> **Exercise objective**: Which lines of the entries below run from the one holding "Click the M bust value 35.5-37" to the one holding "The image size is (533, 920).", inclusive? Set down exactly those lines and no others.

> **Source material**:
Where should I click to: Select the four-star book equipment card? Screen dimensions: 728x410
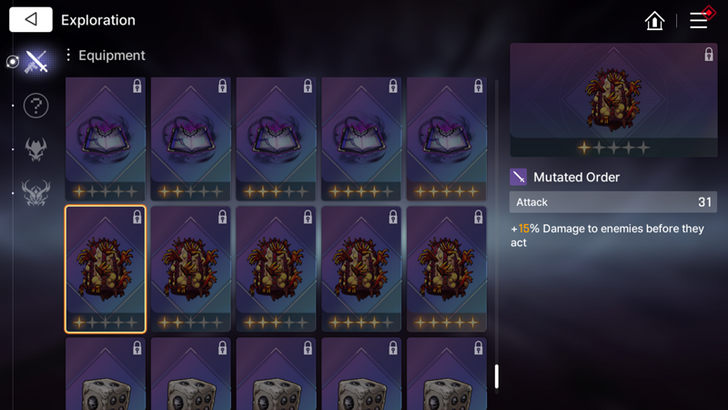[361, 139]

---

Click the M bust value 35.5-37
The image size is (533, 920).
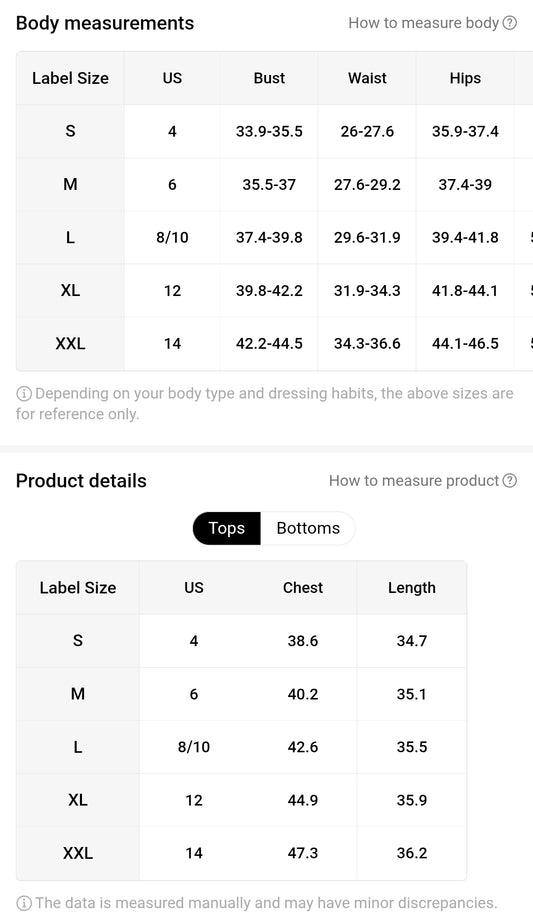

---

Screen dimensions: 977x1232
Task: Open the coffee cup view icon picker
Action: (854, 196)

> **Solution for this problem**:
Click the M bust value 35.5-37
The image size is (533, 920).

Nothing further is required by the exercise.